Sixty-three nations sent a total of nearly 2,450 athletes and 892 officials as the Commonwealth Games burgeoned at Victoria. Once again, Australia headed the medals table whilst the hosts, Canada, pushed England into third place. Nigeria marked its arrival as a Commonwealth sporting force by picking up more gold medals than both New Zealand and India.
Ten sports were featured at the Victoria Games – athletics, aquatics, badminton, boxing, cycling, gymnastics, lawn bowls, shooting, weightlifting and wrestling.

1998 Commonwealth Games
11-21 September, Kuala Lumpur, Malaysia


For the first time in its 68-year history, the Commonwealth Games were held in Asia.
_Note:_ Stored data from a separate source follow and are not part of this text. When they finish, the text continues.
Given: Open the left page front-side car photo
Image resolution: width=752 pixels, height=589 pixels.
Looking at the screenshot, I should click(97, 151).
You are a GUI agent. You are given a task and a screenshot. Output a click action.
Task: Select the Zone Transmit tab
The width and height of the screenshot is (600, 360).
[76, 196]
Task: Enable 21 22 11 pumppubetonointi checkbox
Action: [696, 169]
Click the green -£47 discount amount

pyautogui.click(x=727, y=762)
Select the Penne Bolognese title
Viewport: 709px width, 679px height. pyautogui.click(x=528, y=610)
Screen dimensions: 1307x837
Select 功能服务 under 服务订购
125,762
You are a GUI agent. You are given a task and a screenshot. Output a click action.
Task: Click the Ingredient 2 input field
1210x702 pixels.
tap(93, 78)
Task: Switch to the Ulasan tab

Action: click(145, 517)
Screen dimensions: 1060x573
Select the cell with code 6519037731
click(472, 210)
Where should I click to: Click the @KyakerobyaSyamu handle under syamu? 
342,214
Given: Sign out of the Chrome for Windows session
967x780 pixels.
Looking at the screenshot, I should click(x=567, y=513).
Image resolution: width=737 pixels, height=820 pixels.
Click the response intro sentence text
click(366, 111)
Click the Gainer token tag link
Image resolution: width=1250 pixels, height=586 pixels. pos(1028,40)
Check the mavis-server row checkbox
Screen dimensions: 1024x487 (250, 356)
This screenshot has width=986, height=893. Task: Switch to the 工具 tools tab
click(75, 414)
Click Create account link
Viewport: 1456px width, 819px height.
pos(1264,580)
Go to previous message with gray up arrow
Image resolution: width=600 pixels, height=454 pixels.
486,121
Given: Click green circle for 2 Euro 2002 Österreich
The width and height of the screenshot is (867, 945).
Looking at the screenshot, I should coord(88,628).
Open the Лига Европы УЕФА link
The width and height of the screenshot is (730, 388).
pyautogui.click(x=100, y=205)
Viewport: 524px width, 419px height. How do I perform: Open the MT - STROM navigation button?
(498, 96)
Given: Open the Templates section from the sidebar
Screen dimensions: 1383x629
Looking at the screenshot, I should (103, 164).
The XVI Games, held at Kuala Lumpur in the Malaysian state of Selangor were also the first Games to feature team sports – an overwhelming success that added large numbers to both participators and TV audience numbers.
A new record of 70 countries sent a total of 5,250 athletes and officials to the Kuala Lumpur Games. The top five countries in the medal standing were Australia, England, Canada, Malaysia and South Africa. Nauru also achieved an impressive haul of three gold medals.
Fifteen sports were featured in the Kuala Lumpur Games – aquatics, athletics, badminton, boxing, cricket, cycling, gymnastics, hockey, netball, lawn bowls, rugby 7s, shooting, tenpin bowling, weightlifting and wrestling.

2002 Commonwealth Games
25 July-Aug 4, Manchester, England

The Games returned to England for only the second time in their history. The previous English hosts were London in 1934, even though Great Britain – England, Scotland and Wales – have between them hosted six of the 17 Games.
Australia (82 gold), England (54 gold) and Canada (31 gold) occupied the top three spots while India for the first time made it to the top five with 30 gold, as New Zealand with 11 gold were fifth.
A total of 17 disciplines, the highest ever were held at Manchester and a total of 72 countries came for the games. The disciplines held were aquatics, athletics, badminton, boxing, cycling, gymnastics, hockey, judo, lawn bowls, netball, rugby 7s, shooting, squash, table tennis, triathlon, weightlifting and wrestling.

2006 Commonwealth Games
15 March-26March, Melbourne, Australia


The XVIII Commonwealth Games, held at Melbourne in Australia. Australia (84 gold), England (36 gold) and Canada (26 gold) occupied the top three spots while India won 22 gold and occupied fourth position, as South Africa with 12 gold were fifth.
A total of 15 disciplines, and a total of 71 countries came for the games. The disciplines held were aquatics, athletics, badminton, boxing, cycling, gymnastics, hockey, lawn bowls, netball, rugby 7s, shooting, squash, table tennis, weightlifting and wrestling.